AR/VR
Lifting for 3D Hand Pose Estimation
Mobile AR/VR devices rely on world views generated through low-cost 2D cameras. For example, a single 2D RGB camera is used to track the 3D location of a mobile phone by AR SDKs such as ARCore and ARKit. This project adds the tracking of the human hand to such SDKs, primarily targeting light-weight, low complexity environments such as AR glasses and mobile VR devices.
Keeping track of the users’ hands can enable rich interactions. For example, menu or gesture-based interactions with the hand allow the user to select options, input data, and point to interesting objects. Use cases with tactile feedback where menus are rendered in the palm of one hand while selections are made with the other can be enabled. The hand can also be used as a secondary controller extending user interaction in cases where the primary controller is inadequate or awkward.

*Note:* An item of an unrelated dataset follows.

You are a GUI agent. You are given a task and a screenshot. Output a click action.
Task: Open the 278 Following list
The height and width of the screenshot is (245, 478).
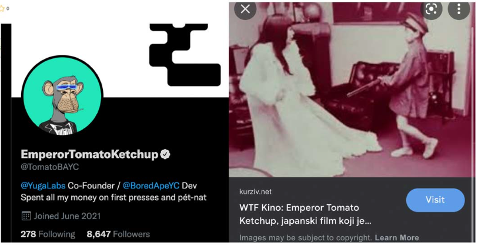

A 2D picture is flat and offers few clues about the 3D pose and location of depicted objects. But when an object is very structured those few clues can be used to determine its 3D pose and location. We show through a skeletal model that the human hand is such an object whose 3D particulars can be solved for using a computationally simple 2D to 3D lifting algorithm.
Real Time Lifting Prototype.
The ambiguities involved in going from 2D to 3D are surprisingly contained for the hand primarily because of the many skeletal constraints which our technique takes advantage of. Furthermore the ambiguous cases can easily be detected (and remedied with extra processing when desired).
One of the nice benefits of the technique is that it doesn't need any 3D training data whatsoever. Provide it with 2D hand keypoints and say, the length of the index finger, it will generate 3D pose and location.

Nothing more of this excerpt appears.